I have simple installation on Mikrotik RB750/RouterOS6.33rc16.
In this installation I have IP 1.2.3.4 on ISP interface. When clients connect to Mikrotik PPTP server on this IP, I mark this connection and then mark routing.
This happens in mangle:
1 ;;; vpn-in
chain=input action=mark-connection new-connection-mark=vpn-in passthrough=yes protocol=tcp in-interface=ether5-isp1 dst-port=1723 log=no log-prefix=""
2 ;;; vpn-in
chain=input action=mark-connection new-connection-mark=vpn-in passthrough=yes protocol=gre in-interface=ether5-isp1 log=no log-prefix=""
3 ;;; vpn-in
chain=output action=mark-routing new-routing-mark=isp1-only passthrough=yes connection-mark=vpn-in log=no log-prefix=""
and this is routing:
Flags: X - disabled, A - active, D - dynamic, C - connect, S - static, r - rip, b - bgp, o - ospf, m - mme, B - blackhole, U - unreachable, P - prohibit
0 A S dst-address=0.0.0.0/0 gateway=ether5-isp1 gateway-status=ether5-isp1 reachable distance=1 scope=30 target-scope=10 routing-mark=isp1-only
1 ADC dst-address=1.2.3.0/32 pref-src=1.2.3.4 gateway=ether5-isp1 gateway-status=ether5-isp1 reachable distance=0 scope=10
2 ADC dst-address=192.168.88.0/24 pref-src=192.168.88.1 gateway=ether2-master-local gateway-status=ether2-master-local reachable distance=0 scope=10
Long story short, this configuration isn’t working, clients can’t connect to PPTP server. I can see in packet sniffer that router gets packets, but it’s not responding to them.
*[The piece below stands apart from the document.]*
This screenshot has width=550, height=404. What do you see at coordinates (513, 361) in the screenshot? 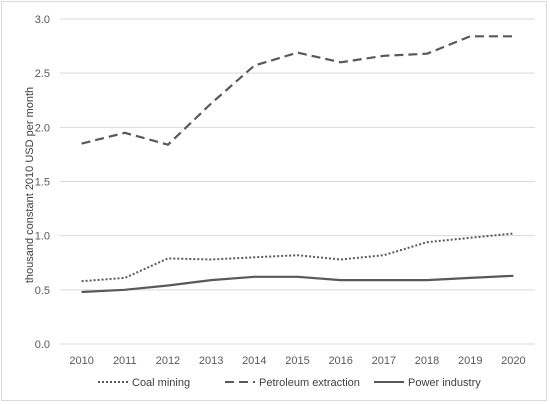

The only way for it to work is to add another default route without routing mark. Such route may point in any direction, the only limitation - it must be in reachable state(unicast). Example:
1 A S dst-address=0.0.0.0/0 gateway=ether2-master-local gateway-status=ether2-master-local reachable distance=1 scope=30 target-scope=10
As soon as I add this route, everything works fine.
So my question is: why do I need to have default route for PPTP server without rouring mark, even if this route not used by anything? Am I doing something wrong?
I tested two devices, one in production with complex configuration, and one testing device with default configuration, with just additions you can see in this post. Both devices behave in same way.
In production I have 2 ISP and I balance pretty much all traffic with manual routing marks, so I don’t have default route without routing mark.